For more than three decades, the Tourism Finance Corporation of India has been the financial backbone of India’s Tourism Industry, playing the role of an investment catalyst in this sector
Throughout the world, investment bodies and financial institutions act as investment catalysts, providing long-term credit support to growing industries. They promote economic growth and provide financial support for various capacity-building programmes undertaken by both private and public bodies. One such sector in India that has contributed a lot to the growth of the country is the Tourism Industry and propelling the growth of the industry is the TFCI or the Tourism Finance Corporation of India (TFCI).
Set up as an all-India financial institution, pursuant to the recommendations of the National Committee of Tourism under the aegis of the Planning Commission in the year 1988, the body has expedited the growth of the tourism sector in India by funding long-term projects. It has truly played the role of an investment catalyst in India by sanctioning a cumulative amount of Rs 10,887 crore rupees for 863 projects till 2018. With a view to diversify in other related sectors, TFCI has financed infrastructure projects, Real Estate projects and even manufacturing projects. The assistance sanctioned so far has helped in creating over 46,000 rooms in approved category of hotels that represent approximately 1/3rd of the total room capacity in the country. The assistance sanctioned by TFCI has helped in catalysing investment to the tune of Rs 30,182 crore in the tourism sector, till March 31, 2018, over a period of time.

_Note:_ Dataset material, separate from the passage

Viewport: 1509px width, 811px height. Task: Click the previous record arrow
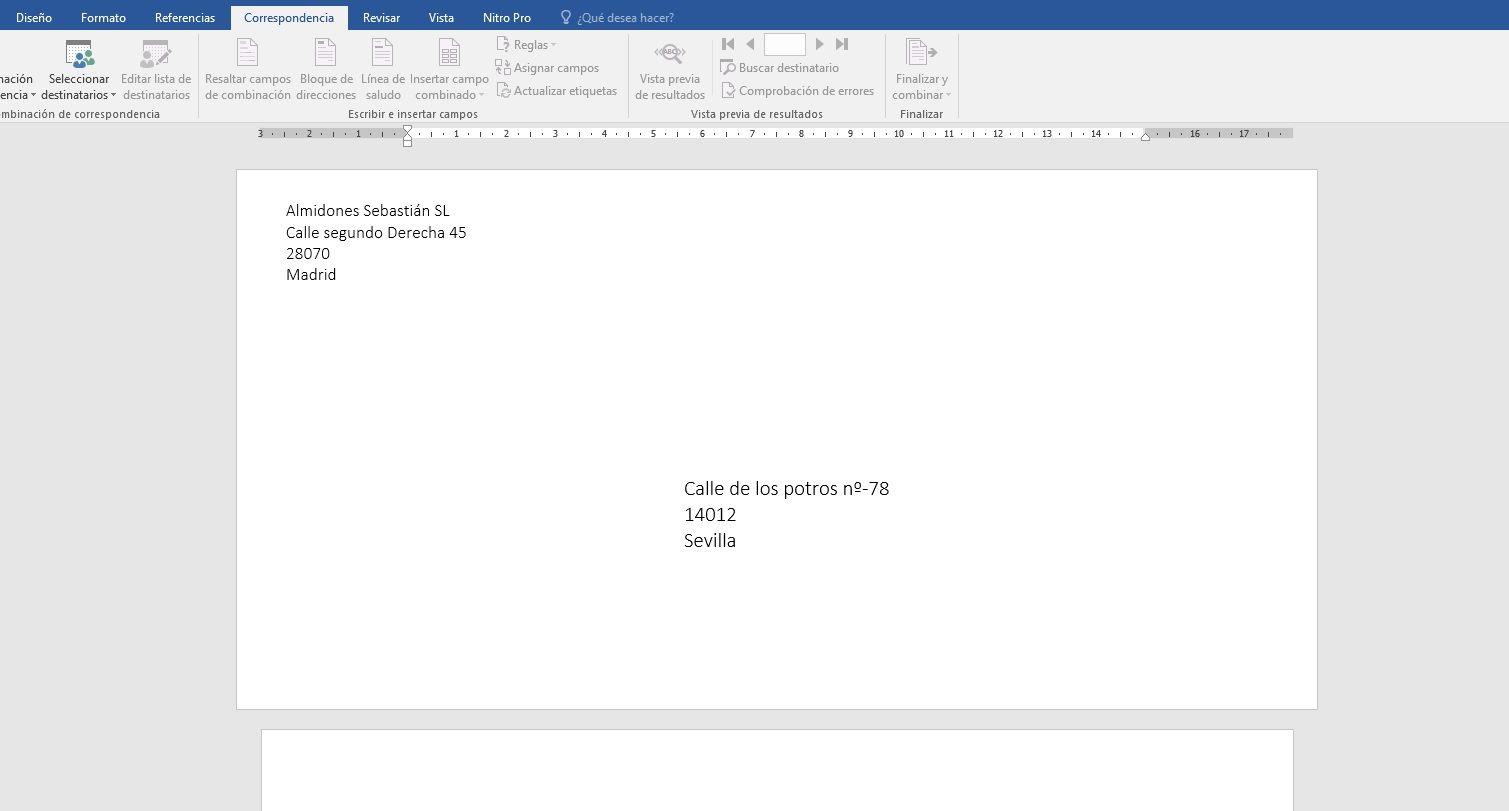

Taking the company forward is Anirban Chakraborty, Managing Director & CEO, TFCI, who spoke extensively to Today’s Traveller Coffee Table Book, 2019, extolling the company’s initiatives in bringing about a sea change in the Tourism Industry. Chakraborty says, “TFCI is the only institution in the country that exclusively funds tourism-based infrastructure projects and has, therefore, been able to play the role of an investment catalyst in this sector.” He added, “TFCI provides a unique business model, which offers services like tourism project financing, tourism advisory services, etc. Other financial services include financial assistance in urban infrastructure (hospitals, education, etc.), industrial and manufacturing, along with RE and BFSI on a selective basis, services sector and allied activities. Tourism advisory services include consultancy and project-related services for the private sector and institutional services for State and Central government.”
THE JOURNEY SO FAR
However, the journey so far has not been easy for TFCI. BM Gupta, Whole Time Director, TFCI, says that initially, the period after the institution of TFCI, the banks were reticent to sanction term-lending. At that time (in the 1980s), banks were providing the working capital finance, and financial institutions were dependent upon banks to subscribe to the bonds issue. As such, financing a hotel was a tough proposition before the TFCI came along. Gupta informs, “An average hotel project typically takes about 10 to 15 years. This is because a hotel is perhaps the most capital-intensive project and typically requires funding for about 10 to 15 years before it can become fully independent. However, banks were not in a position to finance a project for that long. Therefore, with a view to provide long-term financial support to the sector, the need was felt for a dedicated financial institution.” No doubt, the body has a competitive edge over others in the tourism sector. It provides financial assistance for new projects in the tourism sector, their diversification, renovation and modernisation, as well as in the infrastructure sector, industrial/manufacturing sector, real estate sector, services sector and related activities. It also refinances NBFCs/HFCs in the form of rupee loans, corporate loans, subscription to equity/debentures, refinancing of loans, takeover financing, etc.” Another feather in TFCI’s cap is that it can proudly take credit for the creation of many successful home-grown brands and chains of hotels in the country. It has successfully launched projects in the tourism sector, including Essel World, the first water sports complex at Goa, the first Dolphinarium near Chennai, Indian Railways’ ultra-luxurious Palace on Wheels, the first meditation spa resort in the country, called Ananda in the Himalayas, etc. It has also undertaken restoration of old forts, palaces and monuments throughout the country. These include UmaidBhawan Palace, Devigarh Fort, KhimsarFort, JehanNuma Palace, just to name a few.
THE FUTURE AHEAD
Anirban Chakraborty spoke at length about the future trajectory of the company. He pointed out that going ahead, the focus should be solely on product diversification, with an aim to bringing about overall efficiency in the system that would lead to better results for all the stakeholders.
“We will try to leverage the sector expertise of travel and tourism and try to expand in other sectors in India. New avenues of growth and foray into sectors such as acquisition, financing, investment banking, MSME segment area are also in the pipeline,” Chakraborty says, adding that TFCI is also going through a transformation. The company is planning to restructure its workforce. “We are investing in new resources and focussing on building a new leadership team, along with strong experience to drive growth.”